Até então, Ian já havia feito amizade com todos os funcionários do lugar. Sua comida vinha mais rápido e saborosa e a limpeza de seu quarto era bem caprichada.

Sua estadia parecia nunca chegar ao fim, diferente de seu terceiro maço de cigarros, que terminou no meio de uma quarta-feira.

— Me deixe ser livre, eu imploro. - Ele resmungava para Alana, exagerando em seu drama. - Se eles vierem atrás de mim, eu acabarei com a raça deles, assim como planejam fazer comigo. Não há com o que se preocupar.

— Você não vai acabar com a raça de ninguém. Conheço Rupert desde os meus 19 anos, você não vai matá-lo. Pare com esses pensamentos doentios.

— Você não viu o que ele fez comigo. É motivo o suficiente para o matar. Eu ainda nem estou querendo torturá-lo como fez comigo. Só quero cortar a garganta dele ou enfiar uma bala em seu crânio. O mundo será um lugar melhor.

— Eu sei que ele deve ser preso por isso, não estou dizendo que ele está certo. Mas seu modo de buscar por justiça é pra lá de errado, Ian.

Ian não dava ouvido às opiniões da Doutora. Acabaria com o ruivo assim que visse sua fuça novamente.

As dores em seu tronco diminuíram, as mãos, ainda um pouco insensíveis ao tato, já não doíam, com exceção de um pequeno corte que adquiriu no dedão da mão direita por não parar quieto no quarto do motel. Enquanto a semana caminhava, o tédio tomava conta de seus dias e alguns exercícios abdominais dentro do quarto com músicas tocando no rádio o dia inteiro ainda não era o suficiente para lhe entreter. Ainda sentia uma pontada de dor algumas vezes no pé, mas já conseguia andar sem mancar.
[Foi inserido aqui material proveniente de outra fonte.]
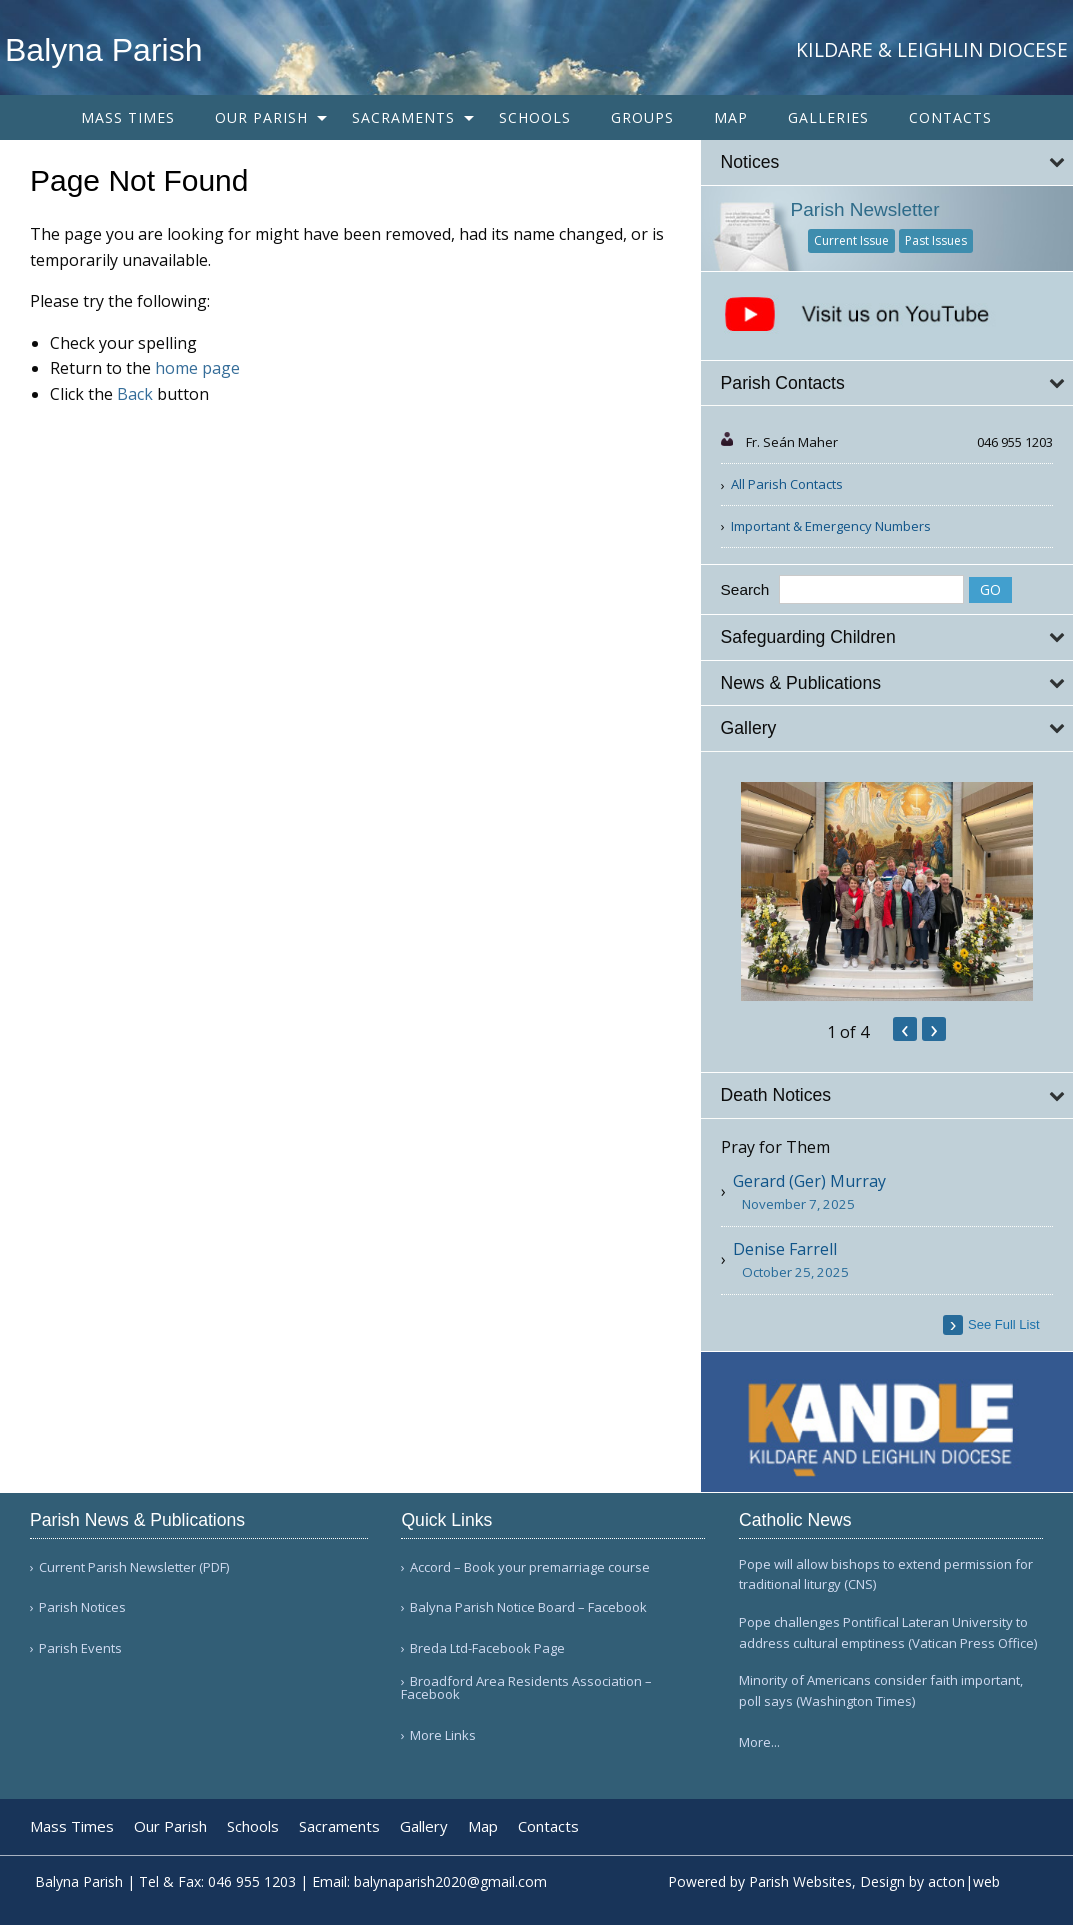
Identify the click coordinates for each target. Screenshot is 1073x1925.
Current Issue (851, 240)
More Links (443, 1735)
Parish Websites (800, 1881)
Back (135, 394)
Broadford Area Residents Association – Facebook (526, 1688)
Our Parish (261, 117)
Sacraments (403, 117)
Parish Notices (82, 1607)
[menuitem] (128, 117)
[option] (887, 891)
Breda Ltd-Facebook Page (487, 1648)
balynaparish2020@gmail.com (450, 1881)
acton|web (964, 1881)
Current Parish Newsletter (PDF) (134, 1567)
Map (731, 117)
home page (197, 368)
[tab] (887, 162)
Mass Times (128, 117)
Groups (642, 117)
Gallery (424, 1826)
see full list (1004, 1324)
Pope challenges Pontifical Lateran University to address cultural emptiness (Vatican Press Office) (888, 1632)
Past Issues (936, 240)
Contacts (950, 117)
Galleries (828, 117)
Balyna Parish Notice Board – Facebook (528, 1607)
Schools (535, 117)
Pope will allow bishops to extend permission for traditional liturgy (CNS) (886, 1574)
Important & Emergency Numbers (831, 526)
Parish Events (80, 1648)
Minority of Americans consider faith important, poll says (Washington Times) (881, 1690)
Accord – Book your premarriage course (530, 1567)
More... (759, 1742)
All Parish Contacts (787, 484)
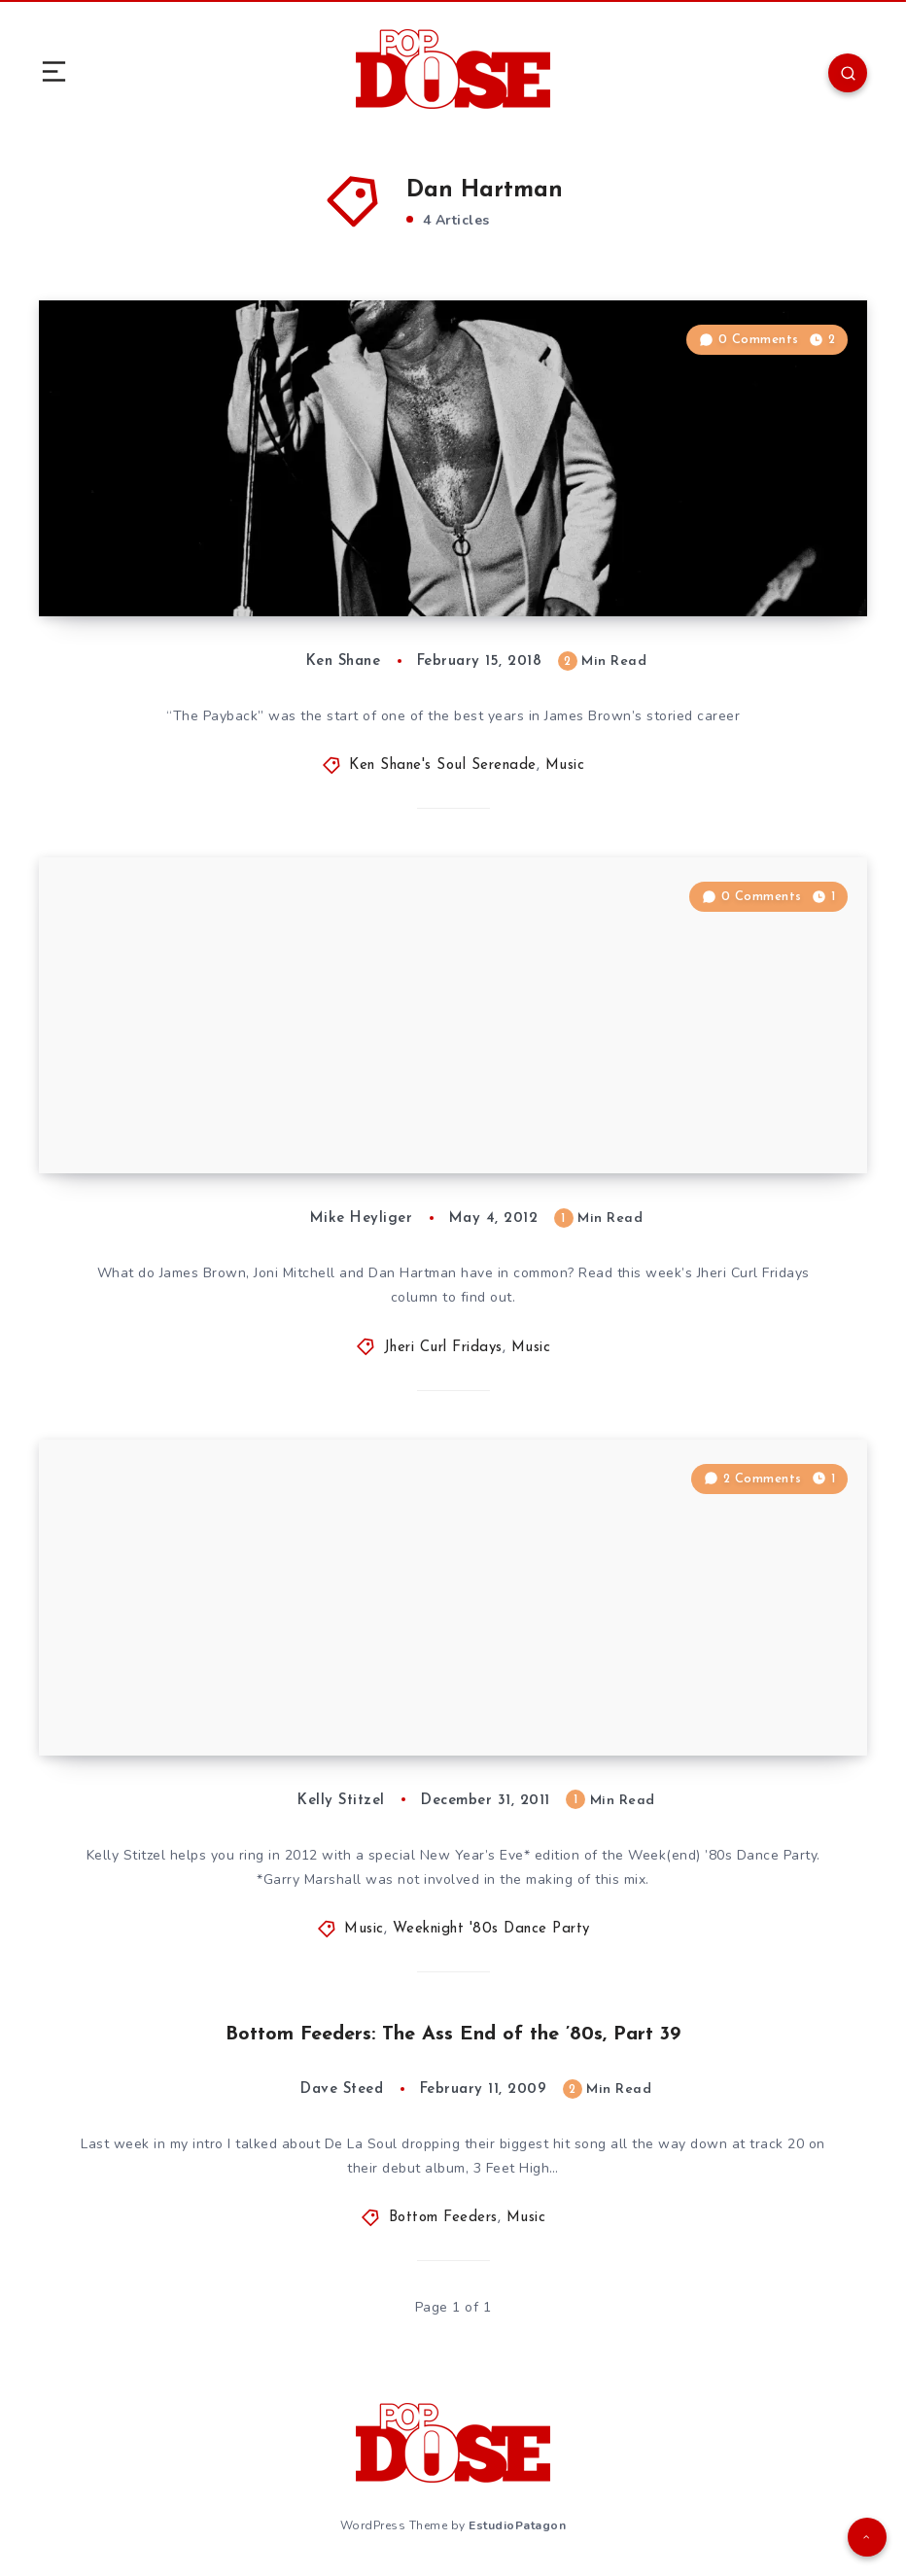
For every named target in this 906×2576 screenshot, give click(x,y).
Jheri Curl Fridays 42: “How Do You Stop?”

O rapaz não passava uma noite sequer sem ligar para a filha antes de dormir, ambos faziam questão. Ouvir a voz da menina lhe dava esperança de que um dia tudo isso seria uma mera lembrança ruim e de que seria feliz com ela em outro lugar, bem longe da confusão que é sua vida e seu pai.

Na noite de sexta, ciente de que voltaria para casa assim que sábado amanhecesse, pediu uma garrafa de vinho no quarto. Sentia-se sozinho. Aquele lugar era bem triste e solitário quando não se ia para passar apenas uma noite com alguém.

Alô?

— Tá ocupada?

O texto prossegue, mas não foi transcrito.